Kashmiri-American journalist, commentator and author

Basharat Peer (born 1977) is an Indian journalist, script writer, and author.

Peer spent his early youth in the Kashmir Valley before shifting to Aligarh and then, Delhi for higher education. In August 2006, he relocated from India to New York City in the United States, where he is currently based as an opinion-editor at The New York Times.

==Biography==
=== Early and personal life ===
Peer was born in Seer Hamdan area of south Kashmir’s Anantnag district of the erstwhile Indian state of Jammu and Kashmir into a Kashmiri Muslim family. He did his early schooling from Jawahar Navodaya Vidyalaya Aishmuqam, an educational institution located near the city of Anantnag, and attended Aligarh Muslim University as well as the University of Delhi for higher education in the fields of political science and law, respectively.
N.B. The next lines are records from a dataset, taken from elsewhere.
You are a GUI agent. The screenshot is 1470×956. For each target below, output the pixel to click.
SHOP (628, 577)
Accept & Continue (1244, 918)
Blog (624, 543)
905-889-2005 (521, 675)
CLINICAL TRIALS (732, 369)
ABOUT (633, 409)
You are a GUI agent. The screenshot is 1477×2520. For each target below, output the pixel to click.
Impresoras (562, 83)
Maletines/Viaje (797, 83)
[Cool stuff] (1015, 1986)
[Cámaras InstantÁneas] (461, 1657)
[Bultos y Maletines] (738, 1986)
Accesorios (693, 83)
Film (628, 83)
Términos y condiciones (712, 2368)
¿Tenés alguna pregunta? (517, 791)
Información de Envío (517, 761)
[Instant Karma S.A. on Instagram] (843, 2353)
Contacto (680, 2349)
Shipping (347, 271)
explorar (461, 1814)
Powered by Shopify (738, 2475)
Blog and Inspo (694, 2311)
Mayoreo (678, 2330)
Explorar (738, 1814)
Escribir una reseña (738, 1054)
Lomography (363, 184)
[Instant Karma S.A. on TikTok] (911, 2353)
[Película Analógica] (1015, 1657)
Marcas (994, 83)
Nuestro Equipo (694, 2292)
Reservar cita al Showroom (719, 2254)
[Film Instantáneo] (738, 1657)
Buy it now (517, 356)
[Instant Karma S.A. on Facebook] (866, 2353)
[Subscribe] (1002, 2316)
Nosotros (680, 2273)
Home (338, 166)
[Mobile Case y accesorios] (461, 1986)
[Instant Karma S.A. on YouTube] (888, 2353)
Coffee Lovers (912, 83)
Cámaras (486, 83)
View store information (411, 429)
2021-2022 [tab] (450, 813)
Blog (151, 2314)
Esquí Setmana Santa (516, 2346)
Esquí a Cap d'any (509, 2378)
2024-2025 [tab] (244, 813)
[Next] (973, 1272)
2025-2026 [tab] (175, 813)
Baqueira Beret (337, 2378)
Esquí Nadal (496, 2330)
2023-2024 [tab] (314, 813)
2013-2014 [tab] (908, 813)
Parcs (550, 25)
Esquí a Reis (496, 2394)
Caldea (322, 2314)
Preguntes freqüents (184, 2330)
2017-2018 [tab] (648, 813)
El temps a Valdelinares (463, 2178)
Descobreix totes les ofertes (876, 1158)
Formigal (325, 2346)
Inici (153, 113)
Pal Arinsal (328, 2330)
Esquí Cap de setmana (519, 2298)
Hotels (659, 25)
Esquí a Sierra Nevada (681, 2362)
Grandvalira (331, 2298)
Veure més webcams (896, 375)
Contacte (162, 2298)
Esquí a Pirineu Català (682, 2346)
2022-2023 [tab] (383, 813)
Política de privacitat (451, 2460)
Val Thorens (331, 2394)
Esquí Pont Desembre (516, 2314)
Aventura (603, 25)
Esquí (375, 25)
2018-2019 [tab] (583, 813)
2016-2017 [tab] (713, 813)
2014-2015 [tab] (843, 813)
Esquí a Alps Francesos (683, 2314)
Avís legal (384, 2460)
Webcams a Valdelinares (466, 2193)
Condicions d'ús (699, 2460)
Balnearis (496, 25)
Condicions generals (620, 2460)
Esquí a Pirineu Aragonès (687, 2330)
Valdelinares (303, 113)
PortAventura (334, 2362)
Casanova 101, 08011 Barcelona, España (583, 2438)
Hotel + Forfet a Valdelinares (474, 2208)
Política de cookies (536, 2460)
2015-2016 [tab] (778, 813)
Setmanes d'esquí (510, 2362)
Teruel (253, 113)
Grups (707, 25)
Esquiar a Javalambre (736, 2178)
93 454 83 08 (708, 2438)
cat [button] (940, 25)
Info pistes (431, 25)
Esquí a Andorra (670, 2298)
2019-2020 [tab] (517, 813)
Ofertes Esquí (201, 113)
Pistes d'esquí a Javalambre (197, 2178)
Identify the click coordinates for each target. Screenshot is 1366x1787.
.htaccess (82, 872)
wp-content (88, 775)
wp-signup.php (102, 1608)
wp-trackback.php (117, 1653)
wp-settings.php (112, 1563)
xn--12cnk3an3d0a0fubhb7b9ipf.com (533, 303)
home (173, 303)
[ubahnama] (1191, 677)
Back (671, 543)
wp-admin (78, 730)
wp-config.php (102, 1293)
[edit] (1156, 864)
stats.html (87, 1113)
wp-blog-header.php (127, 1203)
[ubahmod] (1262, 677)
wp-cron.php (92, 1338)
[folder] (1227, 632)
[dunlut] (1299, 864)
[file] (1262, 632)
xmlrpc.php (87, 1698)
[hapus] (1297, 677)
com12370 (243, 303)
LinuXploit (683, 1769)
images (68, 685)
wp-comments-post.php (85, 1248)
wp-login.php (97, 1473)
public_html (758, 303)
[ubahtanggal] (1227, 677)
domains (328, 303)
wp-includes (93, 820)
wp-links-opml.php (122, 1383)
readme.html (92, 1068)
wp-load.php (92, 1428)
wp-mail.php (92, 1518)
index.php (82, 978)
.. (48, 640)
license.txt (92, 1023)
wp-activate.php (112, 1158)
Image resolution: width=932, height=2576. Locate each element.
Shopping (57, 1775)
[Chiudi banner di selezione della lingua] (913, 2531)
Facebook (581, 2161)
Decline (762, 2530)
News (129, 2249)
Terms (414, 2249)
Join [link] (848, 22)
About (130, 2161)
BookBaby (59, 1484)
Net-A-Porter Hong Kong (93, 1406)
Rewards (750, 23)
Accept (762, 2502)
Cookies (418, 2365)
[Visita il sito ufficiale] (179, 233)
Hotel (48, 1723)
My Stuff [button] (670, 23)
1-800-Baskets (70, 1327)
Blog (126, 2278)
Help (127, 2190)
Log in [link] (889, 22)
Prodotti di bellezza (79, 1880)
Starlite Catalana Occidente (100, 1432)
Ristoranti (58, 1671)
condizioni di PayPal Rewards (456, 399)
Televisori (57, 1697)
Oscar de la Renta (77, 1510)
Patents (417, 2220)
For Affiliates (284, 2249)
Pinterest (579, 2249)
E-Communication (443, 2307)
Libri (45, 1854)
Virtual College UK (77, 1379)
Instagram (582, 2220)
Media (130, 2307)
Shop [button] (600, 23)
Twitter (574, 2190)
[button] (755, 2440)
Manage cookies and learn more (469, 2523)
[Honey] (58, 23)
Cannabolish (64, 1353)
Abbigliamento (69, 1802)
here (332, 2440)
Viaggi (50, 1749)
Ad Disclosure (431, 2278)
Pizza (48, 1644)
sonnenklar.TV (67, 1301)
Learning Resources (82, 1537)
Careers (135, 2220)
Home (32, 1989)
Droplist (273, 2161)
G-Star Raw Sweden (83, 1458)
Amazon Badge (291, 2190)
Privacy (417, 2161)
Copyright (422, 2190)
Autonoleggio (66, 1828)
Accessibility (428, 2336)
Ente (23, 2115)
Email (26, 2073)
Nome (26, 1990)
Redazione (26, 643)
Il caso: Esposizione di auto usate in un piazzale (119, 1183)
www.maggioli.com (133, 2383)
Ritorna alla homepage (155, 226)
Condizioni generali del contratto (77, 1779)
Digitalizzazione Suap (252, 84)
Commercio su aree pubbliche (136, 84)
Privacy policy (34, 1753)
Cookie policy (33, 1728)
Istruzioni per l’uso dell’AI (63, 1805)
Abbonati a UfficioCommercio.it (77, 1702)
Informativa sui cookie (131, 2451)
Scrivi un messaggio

Peer also attended the Graduate School of Journalism at Columbia University in the United States.

Peer's father is a retired officer of the Jammu and Kashmir Administrative Service. He married Ananya Vajpeyi—a Delhi-based academician of Hindu–Sikh background—in 2013, following an eight-year-long courtship.

=== Career ===
Peer started his career as a reporter at Rediff and Tehelka. In his early career he was based in Delhi. He has worked as an Assistant Editor at Foreign Affairs and was a Fellow at Open Society Institute, New York. He was a Roving Editor at The Hindu. He has written extensively on South Asian politics for Granta, Foreign Affairs, The Guardian, FT Magazine, The New Yorker, The National and The Caravan.

He is the author of Curfewed Night, an eyewitness account of the Kashmir conflict, which won the Crossword Prize for Non-Fiction and was chosen among the Books of the Year by The Economist and The New Yorker. Peer ran the "India Ink" blog on the digital edition of The New York Times.

Peer was the script writer along with Vishal Bhardwaj for the 2014 Bollywood film Haider, in which he also made a special appearance.
He is also known for his literary pieces. His open letter to Indians under the title of "Letter to an Unknown Indian" started a literary debate on the Kashmir dispute.

In 2025, Peer's reporting on migrant workers during the COVID-19 pandemic was adapted into the film Homebound, directed by Neeraj Ghaywan. The film premiered at the 2025 Cannes Film Festival.